(Items from a dataset)
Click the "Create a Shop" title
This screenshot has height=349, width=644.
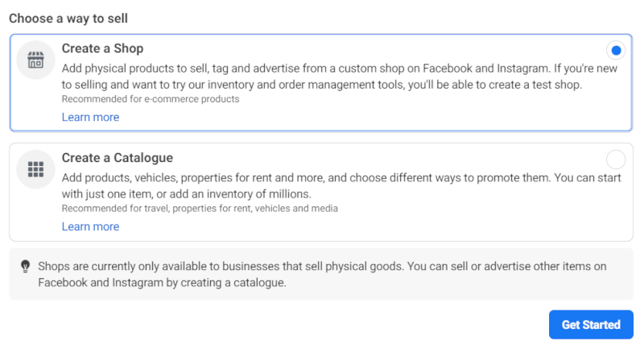point(102,48)
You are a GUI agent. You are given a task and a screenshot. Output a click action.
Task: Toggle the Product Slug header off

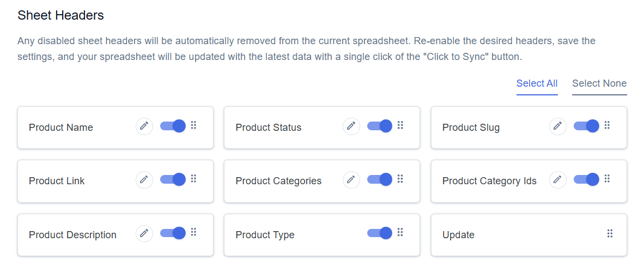click(586, 126)
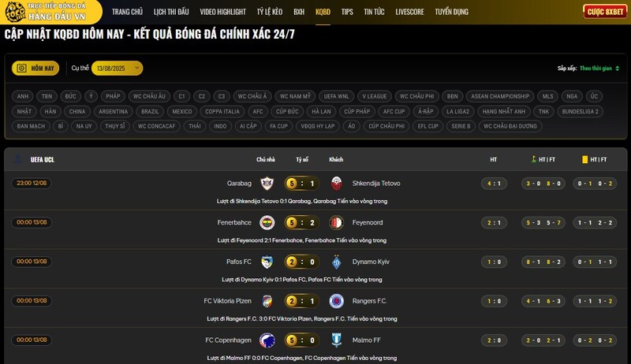
Task: Toggle the C1 league filter chip
Action: click(181, 96)

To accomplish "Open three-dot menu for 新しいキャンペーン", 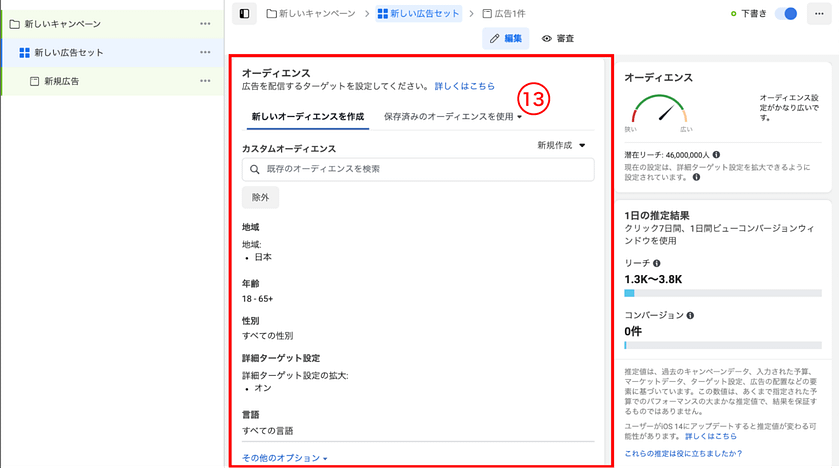I will [205, 23].
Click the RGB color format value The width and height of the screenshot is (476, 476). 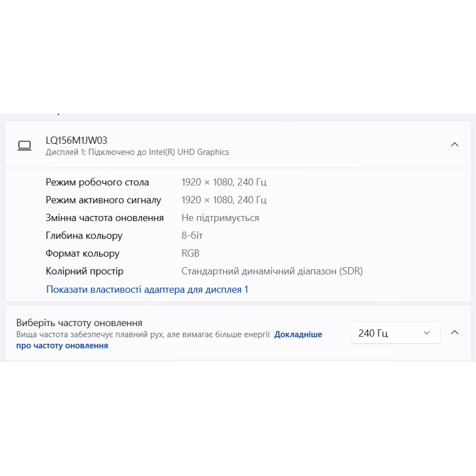190,254
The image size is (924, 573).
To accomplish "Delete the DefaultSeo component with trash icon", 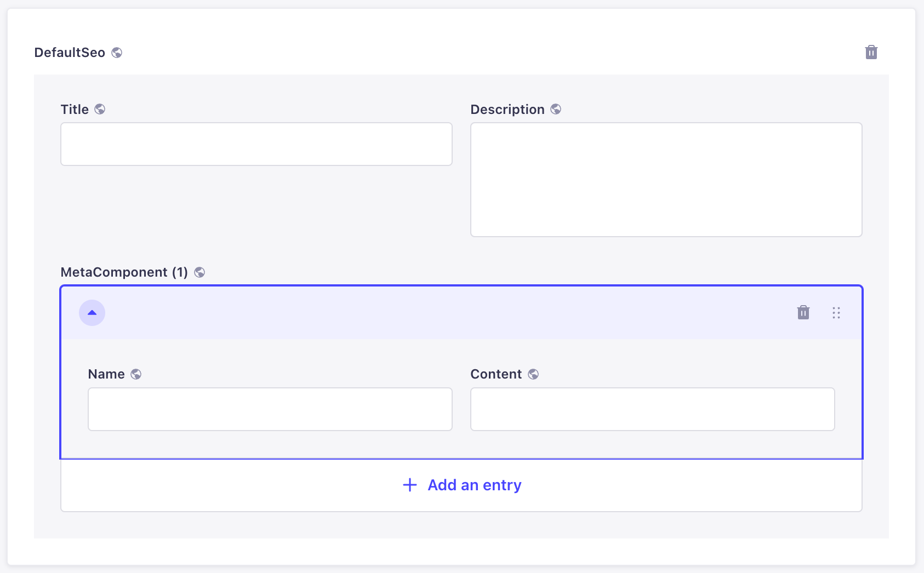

- _What this task involves_
Working from the records above, reproduce exactly the lines from the one with "The image size is (924, 573)." through the last line, without the pictures.

- _Output of the task_
The image size is (924, 573).
To accomplish "Delete the DefaultSeo component with trash icon", 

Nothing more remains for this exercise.